Hill has worked for nearly 45 years in and with the 4-H program in Morgan, Fremont, Custer, Alamosa, Rio Grande and Saguache counties while with Colorado State University and in various Wyoming counties while with the University of Wyoming.

Oliver Hill
Oliver Hill

Hill, while in the College of Agriculture and Natural Resources at UW, was assistant state 4-H leader and later director of Ag Development and College Relations, among other duties. His efforts helped start the State 4-H Foundation and build the Cliff and Martha Hansen Teaching Arena near Laramie.

Hill attributes his success and impact on the support, patience, and encouragement of his family and continues to believe in the importance of the 4-H program and educating youths.

“It is all about working with so many wonderful kids and to see them grow and mature into today’s citizens,” says Hill. “Volunteer 4-H leaders are the backbone of 4-H and are being supported by their extension agents and educators. Thank you to so many great people along the 4-H trail who made it all possible.”

A 10-year 4-H member during the early 1950s in his hometown of Wiggins, Colorado, Hill graduated from Colorado State University in 1963 and began his extension career in his home state. Hill moved from assistant county agent to area 4-H agent, developing a passion for equine science and horsemanship, livestock projects, and the education of children and volunteer leaders.

UW then hired Hill as assistant state 4-H leader with a focus on agricultural and equine projects along with development of the State 4-H Foundation.

Filling a void in equine science, Hill used his expertise to build a foundation for a statewide 4-H horse program. This knowledge also led to him serve on the National 4-H Development Committee.

Hill applied knowledge from training and conferences to raise millions of dollars that supported the Wyoming State 4-H Foundation, county-based programming, and national 4-H events.

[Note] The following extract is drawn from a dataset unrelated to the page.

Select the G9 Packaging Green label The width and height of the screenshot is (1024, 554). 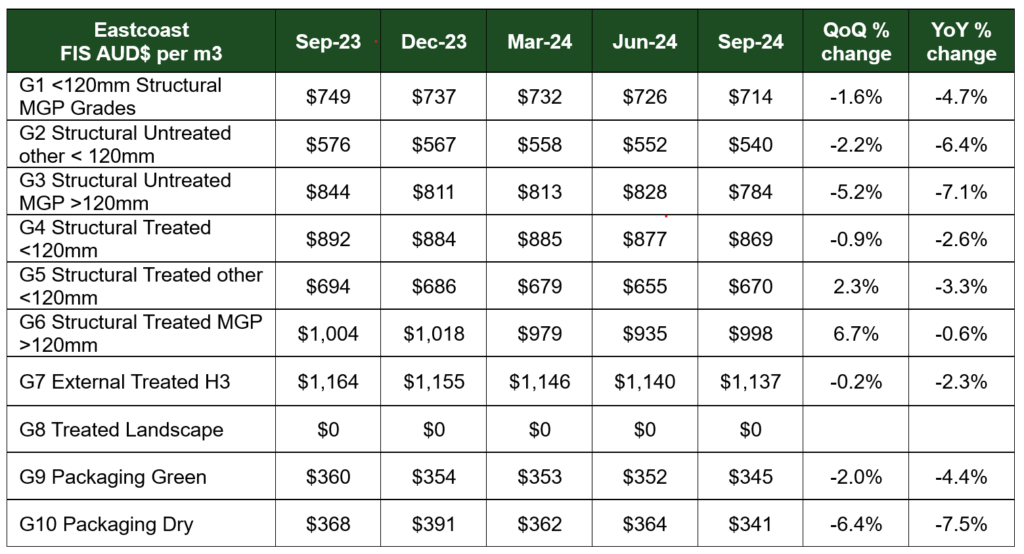coord(113,477)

Hill became director of Ag Development and College Relations in the then-College of Agriculture. He helped build long-term leaders across the state as director of the Wyoming Leadership, Education, and Development program. He was also a driving force in the collection of funds used to create the Cliff and Martha Hansen Teaching Arena that not only serves UW students, but hosts statewide events. The 47,500 square-foot arena was dedicated in 1996.

Hill undertook many national and regional 4-H roles during his extension career and in 1985 worked his way up to serve as president of the National Association of Extension 4-H Agents (NEA4-HA).

He retired from the University of Wyoming in 1996 and took a position at the Wyoming Territorial Prison in Laramie to create a ranch land exhibit.  In 2009, he completed a curriculum called “Kids Arena Horse Play Game” that earned a national award at the NAE4-HA Conference. Hill has published five books that have been distributed across 20-plus countries.